Withers agrees. “Arlene had a level of trust and confidence in Swati and the mission and vision of Children’s Institute that allowed her to remain a very long-term investor even as the issues that Arlene faced with her health, and the complexity of the issues being addressed by Children’s Institute, began to eclipse what she could attend to personally.”

Adarkar deeply appreciates the trust. “Arlene was the kind of rare supporter who identified the issues she cared about and the people she trusted to move the work forward. She empowered me and the rest of CI staff to do what we knew needed to be done.”  

Generosity and the spirit of community will be such an important part of Arlene’s legacy. “As a philanthropist and as a person,” says Hall, “Arlene never met a problem that she didn’t want to try and help fix. Never. And I love that about her. She always had room for one more thing on her plate. That was probably what I loved about her the most. She was never numb to anything.”  
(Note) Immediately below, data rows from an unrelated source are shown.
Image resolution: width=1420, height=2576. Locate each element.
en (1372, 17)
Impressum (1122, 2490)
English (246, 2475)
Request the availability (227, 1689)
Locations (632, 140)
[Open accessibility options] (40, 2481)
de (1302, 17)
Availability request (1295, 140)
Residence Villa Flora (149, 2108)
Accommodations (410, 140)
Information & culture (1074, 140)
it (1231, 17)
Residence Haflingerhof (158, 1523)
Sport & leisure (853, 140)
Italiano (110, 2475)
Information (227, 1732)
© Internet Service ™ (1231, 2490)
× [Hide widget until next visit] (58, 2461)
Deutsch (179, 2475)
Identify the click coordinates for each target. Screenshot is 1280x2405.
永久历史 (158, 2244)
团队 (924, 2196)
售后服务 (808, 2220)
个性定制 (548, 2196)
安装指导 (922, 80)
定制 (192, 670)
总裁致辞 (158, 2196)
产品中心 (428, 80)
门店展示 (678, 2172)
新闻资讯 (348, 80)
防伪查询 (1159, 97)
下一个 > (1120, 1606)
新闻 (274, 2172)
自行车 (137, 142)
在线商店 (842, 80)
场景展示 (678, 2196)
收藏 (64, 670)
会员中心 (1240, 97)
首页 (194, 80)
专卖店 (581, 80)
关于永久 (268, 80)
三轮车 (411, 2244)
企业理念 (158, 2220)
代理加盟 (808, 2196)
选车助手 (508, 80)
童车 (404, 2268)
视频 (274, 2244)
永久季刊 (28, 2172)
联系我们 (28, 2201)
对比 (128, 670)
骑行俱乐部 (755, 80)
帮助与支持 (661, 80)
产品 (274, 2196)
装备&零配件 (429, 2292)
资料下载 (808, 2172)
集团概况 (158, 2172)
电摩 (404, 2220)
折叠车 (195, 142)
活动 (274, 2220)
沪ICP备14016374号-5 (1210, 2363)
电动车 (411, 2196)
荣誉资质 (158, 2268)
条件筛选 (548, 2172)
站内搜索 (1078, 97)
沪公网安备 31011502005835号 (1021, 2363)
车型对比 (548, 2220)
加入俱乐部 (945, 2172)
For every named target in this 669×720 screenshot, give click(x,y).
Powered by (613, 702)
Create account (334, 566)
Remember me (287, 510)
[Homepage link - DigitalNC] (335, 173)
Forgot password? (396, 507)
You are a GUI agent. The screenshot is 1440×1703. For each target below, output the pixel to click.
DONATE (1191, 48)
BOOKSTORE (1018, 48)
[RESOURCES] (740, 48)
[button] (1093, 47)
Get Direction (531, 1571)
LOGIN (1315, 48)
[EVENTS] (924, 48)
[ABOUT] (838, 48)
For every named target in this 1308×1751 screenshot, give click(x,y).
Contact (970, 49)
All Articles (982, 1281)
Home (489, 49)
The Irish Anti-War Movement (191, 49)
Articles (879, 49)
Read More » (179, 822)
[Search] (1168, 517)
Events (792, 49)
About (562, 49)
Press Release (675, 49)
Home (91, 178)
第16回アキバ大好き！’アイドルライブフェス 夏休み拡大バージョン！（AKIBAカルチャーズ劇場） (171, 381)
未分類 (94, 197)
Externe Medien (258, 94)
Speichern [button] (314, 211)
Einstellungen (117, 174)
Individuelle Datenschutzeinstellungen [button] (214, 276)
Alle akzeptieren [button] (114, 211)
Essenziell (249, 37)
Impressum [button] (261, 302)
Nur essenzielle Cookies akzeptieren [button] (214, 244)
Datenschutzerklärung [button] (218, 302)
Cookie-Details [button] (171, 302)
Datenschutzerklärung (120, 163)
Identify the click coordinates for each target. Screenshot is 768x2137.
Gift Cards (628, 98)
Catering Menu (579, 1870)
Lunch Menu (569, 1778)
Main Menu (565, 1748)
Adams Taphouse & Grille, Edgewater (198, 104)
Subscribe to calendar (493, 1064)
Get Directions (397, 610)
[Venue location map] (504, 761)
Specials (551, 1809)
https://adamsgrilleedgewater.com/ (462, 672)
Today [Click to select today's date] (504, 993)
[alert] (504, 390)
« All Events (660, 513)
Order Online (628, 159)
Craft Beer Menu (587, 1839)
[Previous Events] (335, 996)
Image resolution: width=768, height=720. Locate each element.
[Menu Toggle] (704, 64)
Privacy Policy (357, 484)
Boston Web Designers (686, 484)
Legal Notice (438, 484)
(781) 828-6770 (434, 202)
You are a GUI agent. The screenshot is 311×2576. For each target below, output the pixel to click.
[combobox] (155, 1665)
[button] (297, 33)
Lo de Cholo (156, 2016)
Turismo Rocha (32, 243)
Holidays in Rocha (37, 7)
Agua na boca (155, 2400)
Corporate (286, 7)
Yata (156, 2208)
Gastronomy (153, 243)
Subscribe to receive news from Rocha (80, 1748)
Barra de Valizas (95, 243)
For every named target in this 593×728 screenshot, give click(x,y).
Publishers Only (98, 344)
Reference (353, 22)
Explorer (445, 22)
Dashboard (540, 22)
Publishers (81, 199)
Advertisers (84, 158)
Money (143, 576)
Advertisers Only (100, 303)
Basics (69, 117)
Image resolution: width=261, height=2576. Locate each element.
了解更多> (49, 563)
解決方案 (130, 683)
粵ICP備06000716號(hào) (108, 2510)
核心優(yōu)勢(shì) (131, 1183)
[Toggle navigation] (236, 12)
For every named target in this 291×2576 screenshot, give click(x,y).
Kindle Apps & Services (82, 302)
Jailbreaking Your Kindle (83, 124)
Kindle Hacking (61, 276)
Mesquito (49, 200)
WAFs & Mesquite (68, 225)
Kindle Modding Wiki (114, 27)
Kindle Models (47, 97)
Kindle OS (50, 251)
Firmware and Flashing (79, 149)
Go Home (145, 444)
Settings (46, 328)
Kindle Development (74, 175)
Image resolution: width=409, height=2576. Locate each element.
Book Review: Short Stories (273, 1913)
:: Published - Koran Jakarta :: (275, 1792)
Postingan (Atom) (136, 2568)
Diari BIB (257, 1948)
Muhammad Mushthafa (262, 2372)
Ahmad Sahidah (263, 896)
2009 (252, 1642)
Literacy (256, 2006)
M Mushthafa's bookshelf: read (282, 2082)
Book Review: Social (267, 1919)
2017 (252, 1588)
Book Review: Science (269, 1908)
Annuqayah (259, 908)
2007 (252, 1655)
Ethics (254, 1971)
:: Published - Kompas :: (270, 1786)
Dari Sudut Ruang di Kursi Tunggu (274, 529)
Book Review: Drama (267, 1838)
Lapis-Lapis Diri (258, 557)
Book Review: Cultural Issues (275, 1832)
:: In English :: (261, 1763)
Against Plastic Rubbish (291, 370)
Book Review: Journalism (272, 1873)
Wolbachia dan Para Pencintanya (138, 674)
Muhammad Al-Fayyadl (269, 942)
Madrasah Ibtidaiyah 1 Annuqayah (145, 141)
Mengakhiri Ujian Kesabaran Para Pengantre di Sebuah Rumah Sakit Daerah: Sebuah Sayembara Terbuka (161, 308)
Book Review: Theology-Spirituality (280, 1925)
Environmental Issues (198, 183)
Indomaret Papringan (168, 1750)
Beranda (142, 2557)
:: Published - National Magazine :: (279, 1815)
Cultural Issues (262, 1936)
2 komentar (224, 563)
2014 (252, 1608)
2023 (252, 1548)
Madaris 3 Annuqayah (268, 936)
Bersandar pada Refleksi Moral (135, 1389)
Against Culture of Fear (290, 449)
Withers echoed this sentiment: “Arlene had a way of making friends for life. It was her authenticity, and her integrity, and her candor. The word ‘philanthropy’ means love of humankind, and she had this huge heart that just really loved people.” 

At Children’s Institute, we hope our ongoing work is an expression of our gratitude to Arlene for her role in the development and health of our organization. We will miss her humor, warmth, sharp instincts, and commitment to making our state a more vibrant and healthy place to be a child.